-------- Records to process --------

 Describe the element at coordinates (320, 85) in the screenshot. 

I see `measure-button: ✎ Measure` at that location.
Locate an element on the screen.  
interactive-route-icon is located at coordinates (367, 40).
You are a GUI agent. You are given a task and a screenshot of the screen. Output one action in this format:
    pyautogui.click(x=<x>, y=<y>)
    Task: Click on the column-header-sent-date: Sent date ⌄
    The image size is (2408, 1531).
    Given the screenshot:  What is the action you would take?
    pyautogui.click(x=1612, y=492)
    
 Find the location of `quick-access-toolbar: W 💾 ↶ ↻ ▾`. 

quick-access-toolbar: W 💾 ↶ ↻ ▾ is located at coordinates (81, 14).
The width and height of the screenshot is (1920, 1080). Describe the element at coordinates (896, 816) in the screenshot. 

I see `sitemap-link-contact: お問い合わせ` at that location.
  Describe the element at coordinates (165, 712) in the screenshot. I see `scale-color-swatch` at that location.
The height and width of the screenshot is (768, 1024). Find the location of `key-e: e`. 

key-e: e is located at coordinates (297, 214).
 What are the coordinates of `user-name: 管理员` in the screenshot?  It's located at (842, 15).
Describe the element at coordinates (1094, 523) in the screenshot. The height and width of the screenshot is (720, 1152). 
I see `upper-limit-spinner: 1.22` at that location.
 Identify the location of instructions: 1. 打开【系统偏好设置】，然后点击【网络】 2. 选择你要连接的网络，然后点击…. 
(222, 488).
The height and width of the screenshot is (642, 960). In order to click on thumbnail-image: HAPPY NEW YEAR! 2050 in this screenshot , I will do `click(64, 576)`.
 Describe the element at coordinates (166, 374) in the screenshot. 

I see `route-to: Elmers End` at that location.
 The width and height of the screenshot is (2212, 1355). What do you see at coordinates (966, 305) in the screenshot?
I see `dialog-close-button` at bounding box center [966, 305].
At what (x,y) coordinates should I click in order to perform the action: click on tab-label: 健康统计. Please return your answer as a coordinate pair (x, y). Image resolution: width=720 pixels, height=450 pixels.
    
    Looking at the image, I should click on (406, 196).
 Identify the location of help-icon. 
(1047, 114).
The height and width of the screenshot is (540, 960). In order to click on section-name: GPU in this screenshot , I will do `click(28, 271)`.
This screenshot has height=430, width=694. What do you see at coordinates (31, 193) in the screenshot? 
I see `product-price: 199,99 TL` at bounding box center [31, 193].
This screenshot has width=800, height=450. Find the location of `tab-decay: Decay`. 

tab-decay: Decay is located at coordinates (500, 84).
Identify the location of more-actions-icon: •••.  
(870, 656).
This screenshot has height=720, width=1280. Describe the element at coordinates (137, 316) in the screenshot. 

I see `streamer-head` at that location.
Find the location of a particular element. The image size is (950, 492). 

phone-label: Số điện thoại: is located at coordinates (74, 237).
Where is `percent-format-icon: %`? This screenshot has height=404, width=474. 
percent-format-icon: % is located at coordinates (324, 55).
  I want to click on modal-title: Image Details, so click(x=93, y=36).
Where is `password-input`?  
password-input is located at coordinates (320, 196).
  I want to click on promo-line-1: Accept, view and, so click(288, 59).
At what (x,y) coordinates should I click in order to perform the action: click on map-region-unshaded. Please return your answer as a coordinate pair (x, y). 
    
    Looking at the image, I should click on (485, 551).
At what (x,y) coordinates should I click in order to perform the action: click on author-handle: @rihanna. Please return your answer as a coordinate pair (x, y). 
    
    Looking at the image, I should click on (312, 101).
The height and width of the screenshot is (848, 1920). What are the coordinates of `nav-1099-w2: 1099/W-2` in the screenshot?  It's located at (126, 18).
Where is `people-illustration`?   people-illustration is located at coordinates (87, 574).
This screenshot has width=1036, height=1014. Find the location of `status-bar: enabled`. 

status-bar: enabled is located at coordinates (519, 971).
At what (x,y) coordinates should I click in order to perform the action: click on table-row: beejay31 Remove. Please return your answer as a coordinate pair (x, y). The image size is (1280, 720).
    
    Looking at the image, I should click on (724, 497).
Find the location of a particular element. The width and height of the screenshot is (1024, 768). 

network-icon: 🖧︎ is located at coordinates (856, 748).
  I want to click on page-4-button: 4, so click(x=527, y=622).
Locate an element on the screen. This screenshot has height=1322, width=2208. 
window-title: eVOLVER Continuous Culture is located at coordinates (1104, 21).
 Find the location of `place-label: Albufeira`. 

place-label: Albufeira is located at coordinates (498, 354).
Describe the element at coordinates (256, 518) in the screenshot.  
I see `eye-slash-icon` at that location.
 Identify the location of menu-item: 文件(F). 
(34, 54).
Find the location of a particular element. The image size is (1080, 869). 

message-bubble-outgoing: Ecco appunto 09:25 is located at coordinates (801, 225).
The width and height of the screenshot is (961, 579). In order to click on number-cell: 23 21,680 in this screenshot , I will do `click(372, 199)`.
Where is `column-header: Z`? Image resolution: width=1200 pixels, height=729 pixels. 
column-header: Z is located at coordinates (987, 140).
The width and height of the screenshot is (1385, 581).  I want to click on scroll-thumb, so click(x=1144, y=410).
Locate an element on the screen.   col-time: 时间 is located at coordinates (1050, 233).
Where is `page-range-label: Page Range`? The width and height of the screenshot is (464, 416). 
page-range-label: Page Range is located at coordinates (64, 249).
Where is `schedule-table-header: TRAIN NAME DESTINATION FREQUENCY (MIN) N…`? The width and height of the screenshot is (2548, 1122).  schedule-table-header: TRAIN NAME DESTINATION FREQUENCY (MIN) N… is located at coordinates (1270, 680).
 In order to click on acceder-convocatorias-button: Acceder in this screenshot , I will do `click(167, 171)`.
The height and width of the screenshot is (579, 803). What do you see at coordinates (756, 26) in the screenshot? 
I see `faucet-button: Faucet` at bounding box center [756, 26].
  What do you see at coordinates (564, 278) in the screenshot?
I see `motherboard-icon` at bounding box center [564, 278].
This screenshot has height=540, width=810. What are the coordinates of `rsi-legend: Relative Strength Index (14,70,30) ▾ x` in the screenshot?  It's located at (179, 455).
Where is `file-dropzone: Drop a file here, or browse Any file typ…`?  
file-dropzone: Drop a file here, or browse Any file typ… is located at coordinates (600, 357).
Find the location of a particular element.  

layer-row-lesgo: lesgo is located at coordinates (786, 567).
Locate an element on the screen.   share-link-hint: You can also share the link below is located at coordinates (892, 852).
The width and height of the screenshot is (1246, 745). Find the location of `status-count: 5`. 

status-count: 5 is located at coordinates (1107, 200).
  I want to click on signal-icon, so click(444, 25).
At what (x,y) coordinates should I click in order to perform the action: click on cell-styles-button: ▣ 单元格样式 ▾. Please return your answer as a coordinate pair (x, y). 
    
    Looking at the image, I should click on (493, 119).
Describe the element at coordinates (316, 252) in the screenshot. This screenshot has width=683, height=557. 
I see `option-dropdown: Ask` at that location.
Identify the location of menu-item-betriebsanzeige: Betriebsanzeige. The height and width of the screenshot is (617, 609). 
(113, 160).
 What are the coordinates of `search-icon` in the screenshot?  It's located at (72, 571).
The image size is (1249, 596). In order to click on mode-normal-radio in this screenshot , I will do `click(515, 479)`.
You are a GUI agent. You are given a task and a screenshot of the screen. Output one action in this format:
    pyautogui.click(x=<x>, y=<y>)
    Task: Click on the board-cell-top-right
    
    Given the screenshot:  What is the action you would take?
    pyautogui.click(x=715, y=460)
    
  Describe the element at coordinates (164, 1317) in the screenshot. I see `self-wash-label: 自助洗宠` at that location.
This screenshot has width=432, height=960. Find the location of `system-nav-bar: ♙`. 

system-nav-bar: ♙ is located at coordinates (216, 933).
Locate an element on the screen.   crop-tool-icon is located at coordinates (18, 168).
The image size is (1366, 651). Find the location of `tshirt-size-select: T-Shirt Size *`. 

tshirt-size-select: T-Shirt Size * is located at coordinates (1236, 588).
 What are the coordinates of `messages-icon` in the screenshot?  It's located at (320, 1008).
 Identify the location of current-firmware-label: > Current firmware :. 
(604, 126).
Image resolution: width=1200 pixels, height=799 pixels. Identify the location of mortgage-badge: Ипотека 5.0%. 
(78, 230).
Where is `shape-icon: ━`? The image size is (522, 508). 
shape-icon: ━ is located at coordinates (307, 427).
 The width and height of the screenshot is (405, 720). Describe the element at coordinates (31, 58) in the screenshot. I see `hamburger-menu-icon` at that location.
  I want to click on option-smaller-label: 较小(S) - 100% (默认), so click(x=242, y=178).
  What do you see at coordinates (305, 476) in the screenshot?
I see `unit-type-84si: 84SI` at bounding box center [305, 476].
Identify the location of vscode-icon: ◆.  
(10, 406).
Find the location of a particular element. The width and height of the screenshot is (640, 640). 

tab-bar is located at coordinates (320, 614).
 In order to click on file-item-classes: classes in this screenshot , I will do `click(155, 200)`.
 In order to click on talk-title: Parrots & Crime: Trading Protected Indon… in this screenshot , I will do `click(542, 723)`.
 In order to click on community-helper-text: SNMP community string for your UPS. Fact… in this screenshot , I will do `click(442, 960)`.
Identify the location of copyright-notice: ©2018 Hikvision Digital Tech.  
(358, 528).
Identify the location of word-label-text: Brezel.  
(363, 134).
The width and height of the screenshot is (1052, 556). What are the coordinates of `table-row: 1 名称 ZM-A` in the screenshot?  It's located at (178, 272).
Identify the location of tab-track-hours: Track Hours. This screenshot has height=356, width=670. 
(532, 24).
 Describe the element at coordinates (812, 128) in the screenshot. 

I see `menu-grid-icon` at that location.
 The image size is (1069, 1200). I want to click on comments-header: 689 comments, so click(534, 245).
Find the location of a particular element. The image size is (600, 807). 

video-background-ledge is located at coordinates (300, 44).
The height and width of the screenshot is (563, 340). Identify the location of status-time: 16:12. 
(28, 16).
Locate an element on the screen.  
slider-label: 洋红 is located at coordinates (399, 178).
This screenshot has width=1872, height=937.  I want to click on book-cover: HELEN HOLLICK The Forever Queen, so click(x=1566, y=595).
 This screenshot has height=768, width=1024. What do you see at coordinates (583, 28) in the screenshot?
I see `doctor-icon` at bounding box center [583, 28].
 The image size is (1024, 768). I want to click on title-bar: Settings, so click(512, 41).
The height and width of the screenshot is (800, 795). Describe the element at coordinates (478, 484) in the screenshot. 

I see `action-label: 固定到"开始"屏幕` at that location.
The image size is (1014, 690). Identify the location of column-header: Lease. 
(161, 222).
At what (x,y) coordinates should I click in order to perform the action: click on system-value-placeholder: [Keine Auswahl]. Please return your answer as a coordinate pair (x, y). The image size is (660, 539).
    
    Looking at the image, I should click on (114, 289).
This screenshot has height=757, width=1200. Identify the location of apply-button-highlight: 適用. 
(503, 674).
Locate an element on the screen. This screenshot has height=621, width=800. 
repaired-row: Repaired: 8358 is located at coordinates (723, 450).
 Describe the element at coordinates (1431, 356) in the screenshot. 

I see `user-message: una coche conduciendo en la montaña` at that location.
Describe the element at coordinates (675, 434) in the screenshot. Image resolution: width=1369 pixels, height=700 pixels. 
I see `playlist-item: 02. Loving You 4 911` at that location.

--------

# What the task requires
Please state only how many lines in the entries above contain the string "menu", treating uppercase and lowercase as different.

# Task solution
4